● **Work required**
In this exercise, the entries below include pictures. Repeat exactly the lines from the line with "Viewport: 1568px width, 555px" to the line with "Instruction: Expand the 排序方式 sort dropdown", including both, but without the pictures.

START Given records

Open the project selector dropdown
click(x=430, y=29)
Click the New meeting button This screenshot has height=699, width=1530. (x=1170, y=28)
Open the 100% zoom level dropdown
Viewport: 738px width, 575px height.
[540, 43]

END Given records
START Given records

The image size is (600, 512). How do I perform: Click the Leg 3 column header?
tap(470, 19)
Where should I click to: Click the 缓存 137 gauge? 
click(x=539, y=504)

END Given records
START Given records

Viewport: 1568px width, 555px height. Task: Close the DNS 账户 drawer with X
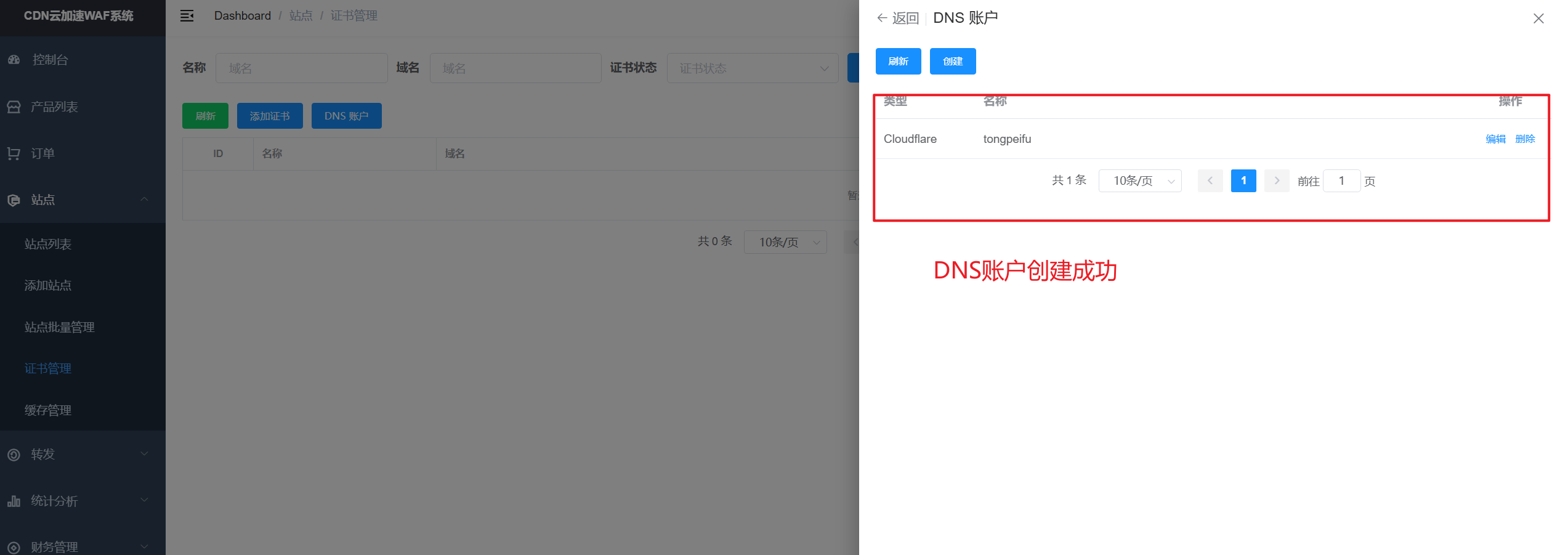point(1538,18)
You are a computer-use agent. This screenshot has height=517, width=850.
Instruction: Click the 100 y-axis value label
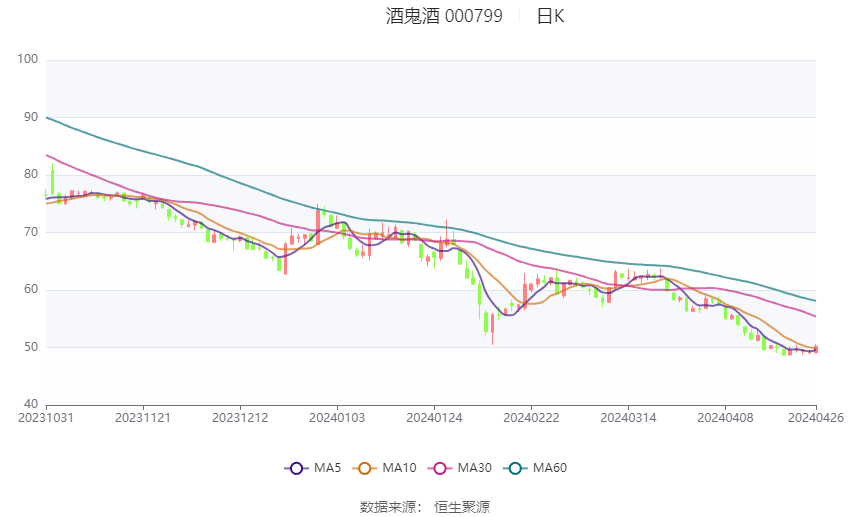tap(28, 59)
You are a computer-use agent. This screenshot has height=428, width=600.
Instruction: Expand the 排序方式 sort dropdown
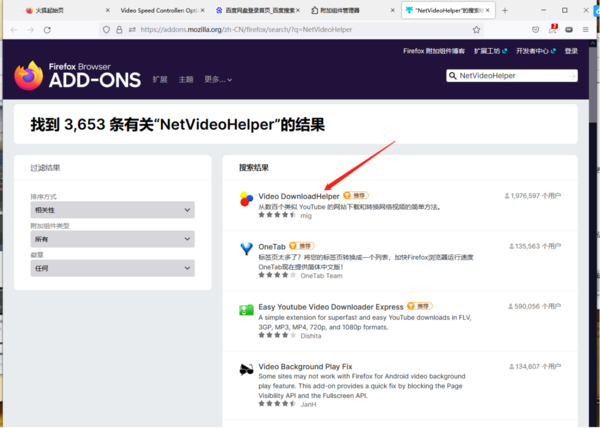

END Given records

● **Result of the task**
Viewport: 1568px width, 555px height. Task: Close the DNS 账户 drawer with X
point(1538,18)
You are a computer-use agent. This screenshot has height=517, width=850.
Instruction: Click the 100 y-axis value label
tap(28, 59)
You are a computer-use agent. This screenshot has height=428, width=600.
Instruction: Expand the 排序方式 sort dropdown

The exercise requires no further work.